El problema surge con su denominación, «inteligencia artificial». Llamar inteligencia artificial a algo que no es inteligente –—son recombinaciones estadísticas de datos, no inteligencia— y que, además, no es en absoluto artificial —nada hay más natural que los datos que hemos generado nosotros mismos— implica mitologizar la tecnología, algo a lo que, además, los humanos somos particularmente proclives. Cuando surge una tecnología cuyas posibilidades nos abruman, tendemos a considerarla «magia», como dice la tercera ley formulada por el escritor de ciencia-ficción Arthur C. Clarke, «cualquier tecnología lo suficientemente avanzada es indistinguible de la magia».
El problema, por tanto, no está en la tecnología, sino en lo que decidamos hacer con ella. Lo que preocupa a Hinton no es el desarrollo de algoritmos y modelos, sino la posibilidad de que, llevados por una competencia que lo maximiza todo, sean empleados para cuestiones que puedan resultar peligrosas. Y es evidente que esto puede ocurrir, sobre todo si, además, la tecnología vuelve a quedar, como ocurrió con el desarrollo de internet, en manos de unas pocas compañías. De ahí que la preocupación no deba estar en el desarrollo tecnológico, sino en su incorporación a según qué cosas. ¿Debemos regular la tecnología? Por supuesto, como regulamos todo. Pero debemos regularla, fundamentalmente, para mantener bajo control lo que esa tecnología puede hacer, evitando la concentración en manos de unas pocas compañías, y aplicando mano dura a las compañías que pretendan utilizarla de manera abusiva o dañina.

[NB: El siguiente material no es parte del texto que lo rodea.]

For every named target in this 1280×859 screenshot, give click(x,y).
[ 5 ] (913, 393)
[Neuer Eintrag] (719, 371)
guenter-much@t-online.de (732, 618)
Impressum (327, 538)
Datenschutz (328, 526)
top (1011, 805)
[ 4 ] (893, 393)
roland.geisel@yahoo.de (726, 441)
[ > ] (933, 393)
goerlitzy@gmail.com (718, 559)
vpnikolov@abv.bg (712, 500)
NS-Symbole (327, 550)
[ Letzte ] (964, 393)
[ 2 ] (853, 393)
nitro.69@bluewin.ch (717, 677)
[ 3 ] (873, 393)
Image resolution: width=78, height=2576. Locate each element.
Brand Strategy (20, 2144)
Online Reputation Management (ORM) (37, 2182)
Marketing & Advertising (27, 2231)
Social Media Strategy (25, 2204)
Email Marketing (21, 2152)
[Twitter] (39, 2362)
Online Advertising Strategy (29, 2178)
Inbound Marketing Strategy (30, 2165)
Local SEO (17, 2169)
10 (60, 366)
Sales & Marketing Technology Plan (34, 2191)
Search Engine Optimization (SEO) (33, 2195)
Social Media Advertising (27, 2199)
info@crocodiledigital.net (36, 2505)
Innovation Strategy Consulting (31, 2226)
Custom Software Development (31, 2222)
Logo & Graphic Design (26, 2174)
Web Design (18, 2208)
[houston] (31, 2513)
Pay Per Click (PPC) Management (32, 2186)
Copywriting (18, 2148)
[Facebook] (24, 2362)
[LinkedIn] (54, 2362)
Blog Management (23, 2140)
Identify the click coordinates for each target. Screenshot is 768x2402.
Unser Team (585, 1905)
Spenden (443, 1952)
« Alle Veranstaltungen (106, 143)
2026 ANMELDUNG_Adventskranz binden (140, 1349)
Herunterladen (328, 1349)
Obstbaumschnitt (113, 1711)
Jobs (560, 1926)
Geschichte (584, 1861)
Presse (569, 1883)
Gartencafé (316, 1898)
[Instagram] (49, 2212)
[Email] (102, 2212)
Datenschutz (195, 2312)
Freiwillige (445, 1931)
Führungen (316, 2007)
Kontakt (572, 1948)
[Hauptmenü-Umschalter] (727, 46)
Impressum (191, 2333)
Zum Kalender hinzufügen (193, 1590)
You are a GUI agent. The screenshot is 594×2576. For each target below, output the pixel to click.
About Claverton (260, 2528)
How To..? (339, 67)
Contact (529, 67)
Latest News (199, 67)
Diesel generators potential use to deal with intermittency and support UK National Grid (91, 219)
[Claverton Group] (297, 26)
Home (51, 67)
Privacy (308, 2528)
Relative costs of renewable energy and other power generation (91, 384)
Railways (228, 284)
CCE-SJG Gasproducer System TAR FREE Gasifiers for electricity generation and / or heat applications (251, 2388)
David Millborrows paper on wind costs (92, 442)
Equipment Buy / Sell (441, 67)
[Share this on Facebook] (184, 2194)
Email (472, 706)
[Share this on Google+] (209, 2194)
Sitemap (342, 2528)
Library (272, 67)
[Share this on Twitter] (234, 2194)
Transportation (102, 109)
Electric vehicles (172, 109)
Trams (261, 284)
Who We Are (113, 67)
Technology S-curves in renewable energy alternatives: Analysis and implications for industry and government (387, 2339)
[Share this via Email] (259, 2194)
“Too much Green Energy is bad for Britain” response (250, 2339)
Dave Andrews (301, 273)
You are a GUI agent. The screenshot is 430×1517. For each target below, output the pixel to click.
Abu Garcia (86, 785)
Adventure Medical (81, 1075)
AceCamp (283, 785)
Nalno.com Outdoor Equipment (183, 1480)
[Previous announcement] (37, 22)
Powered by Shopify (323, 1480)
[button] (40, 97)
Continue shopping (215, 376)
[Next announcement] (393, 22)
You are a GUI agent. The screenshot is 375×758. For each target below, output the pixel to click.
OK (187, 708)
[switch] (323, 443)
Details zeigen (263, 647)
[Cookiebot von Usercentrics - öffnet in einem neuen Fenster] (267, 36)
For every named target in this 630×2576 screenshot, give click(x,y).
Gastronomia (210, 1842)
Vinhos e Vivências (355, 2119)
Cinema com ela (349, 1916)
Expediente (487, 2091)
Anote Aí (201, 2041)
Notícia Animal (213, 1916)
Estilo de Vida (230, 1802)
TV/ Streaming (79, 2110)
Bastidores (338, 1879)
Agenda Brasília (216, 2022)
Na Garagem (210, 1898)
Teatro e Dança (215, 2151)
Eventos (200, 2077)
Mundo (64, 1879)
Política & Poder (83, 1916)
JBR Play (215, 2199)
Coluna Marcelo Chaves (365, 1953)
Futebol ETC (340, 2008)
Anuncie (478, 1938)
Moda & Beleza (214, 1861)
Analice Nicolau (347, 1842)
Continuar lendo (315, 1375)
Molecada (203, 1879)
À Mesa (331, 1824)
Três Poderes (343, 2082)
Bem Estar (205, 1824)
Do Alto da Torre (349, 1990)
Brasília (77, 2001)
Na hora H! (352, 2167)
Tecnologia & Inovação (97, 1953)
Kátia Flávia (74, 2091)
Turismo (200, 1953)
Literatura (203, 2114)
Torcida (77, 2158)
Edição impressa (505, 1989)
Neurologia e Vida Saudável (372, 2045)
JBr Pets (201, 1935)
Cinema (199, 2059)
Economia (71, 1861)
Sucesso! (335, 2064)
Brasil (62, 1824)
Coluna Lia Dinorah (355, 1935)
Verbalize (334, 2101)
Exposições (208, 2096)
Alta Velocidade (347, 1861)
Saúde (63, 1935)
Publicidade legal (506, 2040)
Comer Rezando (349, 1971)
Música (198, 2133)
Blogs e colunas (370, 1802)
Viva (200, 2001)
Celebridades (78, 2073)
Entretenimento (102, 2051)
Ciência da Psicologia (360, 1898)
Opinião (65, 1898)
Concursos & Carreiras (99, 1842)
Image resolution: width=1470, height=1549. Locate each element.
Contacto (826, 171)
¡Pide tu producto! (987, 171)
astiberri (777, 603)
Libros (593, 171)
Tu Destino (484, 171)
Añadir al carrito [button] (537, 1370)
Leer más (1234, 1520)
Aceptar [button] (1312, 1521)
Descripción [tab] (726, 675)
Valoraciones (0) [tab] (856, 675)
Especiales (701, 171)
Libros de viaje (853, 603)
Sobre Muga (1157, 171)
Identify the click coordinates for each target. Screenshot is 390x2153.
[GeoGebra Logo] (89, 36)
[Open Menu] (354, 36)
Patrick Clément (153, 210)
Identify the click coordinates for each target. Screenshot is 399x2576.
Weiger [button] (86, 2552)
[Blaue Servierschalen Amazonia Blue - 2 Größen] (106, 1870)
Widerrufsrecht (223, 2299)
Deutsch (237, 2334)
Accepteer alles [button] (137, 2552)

Entre utilizar algoritmos para entender la salud de una persona a partir de lecturas continuas —que por tanto, gracias al poder de la estadística, ya no tienen que ser exactas o precisas, sino simplemente consistentes en su error— es muy interesante. Poner a un algoritmo a cargo de un rifle de precisión en una frontera conflictiva, o otorgarle el control del botón nuclear no lo es, y además, es una barbaridad. Utilizar algoritmos para asistirnos en muchas tareas puede ser interesante, pero emplearlos para que los anuncios se personalicen hasta el punto de que nos llamen mucho más la atención no lo es, y debería prohibirse. Ese tipo de fronteras no son, en realidad, tan difíciles de entender. Solo es cuestión de proyectar con un mínimo de visión sus potenciales efectos futuros.
En muchos sentidos, estamos repitiendo la historia. El desarrollo de internet fue maravilloso, pero su uso por unas pocas compañías para perseguir a los usuarios, capturar todos sus datos en intereses personales y acosarlos de manera persistente para que hiciesen clic en anuncios no lo fue. Proteger la privacidad, crear algoritmos no discriminatorios, evitar comportamientos monopolísticos que restrinjan la competencia y la oferta, impedir el fraude y el engaño y favorecer la innovación son cuestiones que tenemos que aprender de lo que ocurrió anteriormente, y que sin duda, deberán estar sujetas a regulación.
Pero eso no implica que la tecnología sea mala, ni mucho menos que vaya, como creen algunos, a adquirir consciencia de sí misma y a elegir matar a todos los humanos. Eso son películas y lo van a seguir siendo. No pongamos, por favor, al bueno de Hinton en el papel de demonizar la tecnología, porque sin duda, no es lo que pretende. Pongamos las cosas y a las personas en su sitio: es, simplemente, alguien que avisa sobre la necesidad de controlar no la tecnología, sino lo que algunos pretenden hacer con ella. Y en eso, claramente, tiene razón.